Artificial red cells. A link between the membrane skeleton and RES detectability?

Factors governing nonspecific reticuloendothelial system (RES)-detectability are largely unknown. Will a liposome that mimics the lipid composition of the outer leaflet of the erythrocyte membrane be invisible to the RES? On both experimental and theoretical grounds we believe the answer is no, in part because 1) sorption of proteins is believed to be important in determining RES uptake, 2) a membrane skeleton is apparently necessary to inhibit protein sorption into erythrocyte membranes and 3) Neohemocytes (a liposome encapsulated hemoglobin product) currently lack a membrane skeleton. Neohemocytes with erythrocyte outer leaflet lipid composition do have extended circulation half-times, but these are at least two orders of magnitude shorter than the circulation half-times of erythrocytes. How might a membrane skeleton modulate RES-detectability? Can avoidance of opsonization result in part from the properties of the membrane skeleton?

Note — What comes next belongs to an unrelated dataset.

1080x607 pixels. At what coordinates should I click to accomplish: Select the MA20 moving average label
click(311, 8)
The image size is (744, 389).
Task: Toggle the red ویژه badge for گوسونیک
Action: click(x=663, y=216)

If so, then how? To explore and quantify such questions we have developed a theoretical, statistical-thermodynamic model of protein binding into membranes. It predicts that the membrane area available for rapid lateral diffusion is critically important in controlling the amount of sorbed protein per unit area, and that a membrane skeleton can reduce a protein's sorption by several orders of magnitude. Based on theoretical results, we offer a speculative model for the detection of non-self lipid bilayers by the RES.